Econ team on top of managing economic risks, prioritizes addressing inflation

The economic team, led by Finance Secretary Benjamin E. Diokno, met with President Ferdinand “Bongbong” R. Marcos, Jr. on October 18, 2022 (Tuesday) to discuss the policy directions for the remaining months of 2022 until the first quarter of next year.

During the Malacañang Press Corps (MPC) briefing following the meeting, Socioeconomic Planning Secretary Arsenio M. Balisacan assured Filipinos that the Marcos administration has developed a series of interventions to effectively manage the economic risks brought about by high inflationary pressures, the Russia-Ukraine conflict, global supply disruptions, and recessions.

“[W]e have developed a program of interventions, including critical policy and legislative priorities, to address the economy’s short-term and medium-term issues – in the next six years,” said Secretary Balisacan.

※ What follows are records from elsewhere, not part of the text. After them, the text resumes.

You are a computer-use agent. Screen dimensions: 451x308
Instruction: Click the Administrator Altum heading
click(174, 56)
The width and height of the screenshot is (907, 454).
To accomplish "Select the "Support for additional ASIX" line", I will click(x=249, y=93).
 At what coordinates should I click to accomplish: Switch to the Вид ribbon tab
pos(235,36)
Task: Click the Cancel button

According to him, the government is particularly concerned about high inflation and intends to expedite efforts to mitigate its debilitating effects towards the goal of reducing poverty.

“Number one priority is still inflation. We will continue to use interest rates to mitigate the effects. We may have to defend the Peso in the coming months, but the overall forecast is that we are still doing better than other countries in terms of inflation, though economic developments are still anticipated,” President Marcos, Jr. said in a Tweet.

Analysis shows that sustained inflation increase in 2022 and 2023 will cause economic growth to slow down, which translates to a lower gross domestic product (GDP) level by 0.6 percent in 2023.

However, rising inflation is expected to eventually return to the medium-term target of 2 to 4 percent by 2024.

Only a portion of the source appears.